▶ **WHAT YOU NEED TO DO**
All of the data below is to be copied again without changes.

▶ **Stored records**
-=-=-

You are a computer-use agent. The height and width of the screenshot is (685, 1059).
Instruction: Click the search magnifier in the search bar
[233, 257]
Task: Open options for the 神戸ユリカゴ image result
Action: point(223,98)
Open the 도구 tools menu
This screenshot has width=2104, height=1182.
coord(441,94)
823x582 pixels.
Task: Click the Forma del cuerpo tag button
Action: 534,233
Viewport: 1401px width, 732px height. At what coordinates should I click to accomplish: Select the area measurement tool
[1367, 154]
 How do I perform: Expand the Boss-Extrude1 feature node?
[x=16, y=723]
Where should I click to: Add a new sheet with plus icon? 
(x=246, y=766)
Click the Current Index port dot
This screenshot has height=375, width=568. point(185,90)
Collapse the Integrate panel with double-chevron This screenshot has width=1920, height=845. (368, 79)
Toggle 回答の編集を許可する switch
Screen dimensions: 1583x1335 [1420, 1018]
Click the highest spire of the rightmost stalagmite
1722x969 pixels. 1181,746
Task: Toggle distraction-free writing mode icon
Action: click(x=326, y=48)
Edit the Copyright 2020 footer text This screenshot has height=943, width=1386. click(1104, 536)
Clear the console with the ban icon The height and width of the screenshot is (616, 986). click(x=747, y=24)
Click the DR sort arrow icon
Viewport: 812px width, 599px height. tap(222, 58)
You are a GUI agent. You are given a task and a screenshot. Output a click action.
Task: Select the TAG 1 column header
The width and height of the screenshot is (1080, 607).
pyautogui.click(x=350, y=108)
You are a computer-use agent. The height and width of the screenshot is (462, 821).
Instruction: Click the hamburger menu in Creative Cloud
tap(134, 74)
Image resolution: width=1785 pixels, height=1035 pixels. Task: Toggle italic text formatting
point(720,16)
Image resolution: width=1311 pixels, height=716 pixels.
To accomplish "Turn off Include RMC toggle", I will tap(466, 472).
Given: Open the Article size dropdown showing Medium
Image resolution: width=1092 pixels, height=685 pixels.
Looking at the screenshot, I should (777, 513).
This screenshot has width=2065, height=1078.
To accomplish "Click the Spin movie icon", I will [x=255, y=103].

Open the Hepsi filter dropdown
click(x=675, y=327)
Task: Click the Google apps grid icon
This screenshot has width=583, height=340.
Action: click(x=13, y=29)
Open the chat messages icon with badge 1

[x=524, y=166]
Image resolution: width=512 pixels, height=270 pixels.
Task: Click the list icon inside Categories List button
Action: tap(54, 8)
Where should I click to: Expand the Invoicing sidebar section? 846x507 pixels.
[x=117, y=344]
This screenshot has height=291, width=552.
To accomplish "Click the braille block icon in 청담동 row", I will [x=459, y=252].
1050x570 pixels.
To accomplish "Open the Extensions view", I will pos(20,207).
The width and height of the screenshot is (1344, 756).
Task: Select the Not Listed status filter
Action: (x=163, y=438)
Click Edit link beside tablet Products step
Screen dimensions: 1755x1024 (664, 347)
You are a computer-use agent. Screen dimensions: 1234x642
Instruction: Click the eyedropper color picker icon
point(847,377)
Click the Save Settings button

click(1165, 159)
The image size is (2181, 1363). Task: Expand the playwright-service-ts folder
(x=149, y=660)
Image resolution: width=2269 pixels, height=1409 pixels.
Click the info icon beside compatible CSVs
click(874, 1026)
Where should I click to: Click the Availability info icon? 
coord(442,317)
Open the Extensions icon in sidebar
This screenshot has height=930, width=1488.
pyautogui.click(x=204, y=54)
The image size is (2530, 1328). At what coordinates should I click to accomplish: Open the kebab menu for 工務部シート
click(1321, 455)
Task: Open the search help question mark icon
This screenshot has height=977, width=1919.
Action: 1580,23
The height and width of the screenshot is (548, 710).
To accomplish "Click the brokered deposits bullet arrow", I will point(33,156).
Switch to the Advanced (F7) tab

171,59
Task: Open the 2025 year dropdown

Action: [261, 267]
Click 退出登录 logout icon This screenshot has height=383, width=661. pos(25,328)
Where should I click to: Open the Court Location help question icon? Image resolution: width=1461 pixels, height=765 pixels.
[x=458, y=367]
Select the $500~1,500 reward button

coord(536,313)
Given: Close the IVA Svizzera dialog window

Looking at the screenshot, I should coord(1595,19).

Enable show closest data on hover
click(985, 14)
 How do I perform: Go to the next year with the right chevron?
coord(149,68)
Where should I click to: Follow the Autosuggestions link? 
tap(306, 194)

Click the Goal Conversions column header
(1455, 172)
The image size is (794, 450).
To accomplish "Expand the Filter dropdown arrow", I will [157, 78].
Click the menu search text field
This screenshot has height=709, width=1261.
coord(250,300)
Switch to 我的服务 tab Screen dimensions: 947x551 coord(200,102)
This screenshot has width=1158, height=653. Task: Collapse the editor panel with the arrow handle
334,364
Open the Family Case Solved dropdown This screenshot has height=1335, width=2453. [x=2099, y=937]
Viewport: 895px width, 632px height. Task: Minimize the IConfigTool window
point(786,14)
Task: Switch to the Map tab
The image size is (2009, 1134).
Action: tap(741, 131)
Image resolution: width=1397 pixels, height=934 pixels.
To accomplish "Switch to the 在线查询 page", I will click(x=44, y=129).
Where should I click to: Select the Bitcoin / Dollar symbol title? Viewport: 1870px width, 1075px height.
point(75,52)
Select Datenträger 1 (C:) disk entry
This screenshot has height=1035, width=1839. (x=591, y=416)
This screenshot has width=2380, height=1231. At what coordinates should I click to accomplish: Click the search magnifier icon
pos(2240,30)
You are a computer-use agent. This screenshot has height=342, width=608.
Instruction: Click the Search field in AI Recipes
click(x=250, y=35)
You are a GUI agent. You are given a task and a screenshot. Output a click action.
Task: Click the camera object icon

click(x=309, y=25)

-=-=-

▶ **ANSWER TO THIS TASK**
You are a computer-use agent. The height and width of the screenshot is (685, 1059).
Instruction: Click the search magnifier in the search bar
[233, 257]
Task: Open options for the 神戸ユリカゴ image result
Action: point(223,98)
Open the 도구 tools menu
This screenshot has width=2104, height=1182.
coord(441,94)
823x582 pixels.
Task: Click the Forma del cuerpo tag button
Action: 534,233
Viewport: 1401px width, 732px height. At what coordinates should I click to accomplish: Select the area measurement tool
[1367, 154]
 How do I perform: Expand the Boss-Extrude1 feature node?
[x=16, y=723]
Where should I click to: Add a new sheet with plus icon? 
(x=246, y=766)
Click the Current Index port dot
This screenshot has height=375, width=568. point(185,90)
Collapse the Integrate panel with double-chevron This screenshot has width=1920, height=845. (368, 79)
Toggle 回答の編集を許可する switch
Screen dimensions: 1583x1335 [1420, 1018]
Click the highest spire of the rightmost stalagmite
1722x969 pixels. 1181,746
Task: Toggle distraction-free writing mode icon
Action: click(x=326, y=48)
Edit the Copyright 2020 footer text This screenshot has height=943, width=1386. click(1104, 536)
Clear the console with the ban icon The height and width of the screenshot is (616, 986). click(x=747, y=24)
Click the DR sort arrow icon
Viewport: 812px width, 599px height. tap(222, 58)
You are a GUI agent. You are given a task and a screenshot. Output a click action.
Task: Select the TAG 1 column header
The width and height of the screenshot is (1080, 607).
pyautogui.click(x=350, y=108)
You are a computer-use agent. The height and width of the screenshot is (462, 821).
Instruction: Click the hamburger menu in Creative Cloud
tap(134, 74)
Image resolution: width=1785 pixels, height=1035 pixels. Task: Toggle italic text formatting
point(720,16)
Image resolution: width=1311 pixels, height=716 pixels.
To accomplish "Turn off Include RMC toggle", I will tap(466, 472).
Given: Open the Article size dropdown showing Medium
Image resolution: width=1092 pixels, height=685 pixels.
Looking at the screenshot, I should (777, 513).
This screenshot has width=2065, height=1078.
To accomplish "Click the Spin movie icon", I will [x=255, y=103].

Open the Hepsi filter dropdown
click(x=675, y=327)
Task: Click the Google apps grid icon
This screenshot has width=583, height=340.
Action: click(x=13, y=29)
Open the chat messages icon with badge 1

[x=524, y=166]
Image resolution: width=512 pixels, height=270 pixels.
Task: Click the list icon inside Categories List button
Action: tap(54, 8)
Where should I click to: Expand the Invoicing sidebar section? 846x507 pixels.
[x=117, y=344]
This screenshot has height=291, width=552.
To accomplish "Click the braille block icon in 청담동 row", I will [x=459, y=252].
1050x570 pixels.
To accomplish "Open the Extensions view", I will pos(20,207).
The width and height of the screenshot is (1344, 756).
Task: Select the Not Listed status filter
Action: (x=163, y=438)
Click Edit link beside tablet Products step
Screen dimensions: 1755x1024 (664, 347)
You are a computer-use agent. Screen dimensions: 1234x642
Instruction: Click the eyedropper color picker icon
point(847,377)
Click the Save Settings button

click(1165, 159)
The image size is (2181, 1363). Task: Expand the playwright-service-ts folder
(x=149, y=660)
Image resolution: width=2269 pixels, height=1409 pixels.
Click the info icon beside compatible CSVs
click(874, 1026)
Where should I click to: Click the Availability info icon? 
coord(442,317)
Open the Extensions icon in sidebar
This screenshot has height=930, width=1488.
pyautogui.click(x=204, y=54)
The image size is (2530, 1328). At what coordinates should I click to accomplish: Open the kebab menu for 工務部シート
click(1321, 455)
Task: Open the search help question mark icon
This screenshot has height=977, width=1919.
Action: 1580,23
The height and width of the screenshot is (548, 710).
To accomplish "Click the brokered deposits bullet arrow", I will point(33,156).
Switch to the Advanced (F7) tab

171,59
Task: Open the 2025 year dropdown

Action: [261, 267]
Click 退出登录 logout icon This screenshot has height=383, width=661. pos(25,328)
Where should I click to: Open the Court Location help question icon? Image resolution: width=1461 pixels, height=765 pixels.
[x=458, y=367]
Select the $500~1,500 reward button

coord(536,313)
Given: Close the IVA Svizzera dialog window

Looking at the screenshot, I should coord(1595,19).

Enable show closest data on hover
click(985, 14)
 How do I perform: Go to the next year with the right chevron?
coord(149,68)
Where should I click to: Follow the Autosuggestions link? 
tap(306, 194)

Click the Goal Conversions column header
(1455, 172)
The image size is (794, 450).
To accomplish "Expand the Filter dropdown arrow", I will [157, 78].
Click the menu search text field
This screenshot has height=709, width=1261.
coord(250,300)
Switch to 我的服务 tab Screen dimensions: 947x551 coord(200,102)
This screenshot has width=1158, height=653. Task: Collapse the editor panel with the arrow handle
334,364
Open the Family Case Solved dropdown This screenshot has height=1335, width=2453. [x=2099, y=937]
Viewport: 895px width, 632px height. Task: Minimize the IConfigTool window
point(786,14)
Task: Switch to the Map tab
The image size is (2009, 1134).
Action: tap(741, 131)
Image resolution: width=1397 pixels, height=934 pixels.
To accomplish "Switch to the 在线查询 page", I will click(x=44, y=129).
Where should I click to: Select the Bitcoin / Dollar symbol title? Viewport: 1870px width, 1075px height.
point(75,52)
Select Datenträger 1 (C:) disk entry
This screenshot has height=1035, width=1839. (x=591, y=416)
This screenshot has width=2380, height=1231. At what coordinates should I click to accomplish: Click the search magnifier icon
pos(2240,30)
You are a computer-use agent. This screenshot has height=342, width=608.
Instruction: Click the Search field in AI Recipes
click(x=250, y=35)
You are a GUI agent. You are given a task and a screenshot. Output a click action.
Task: Click the camera object icon

click(x=309, y=25)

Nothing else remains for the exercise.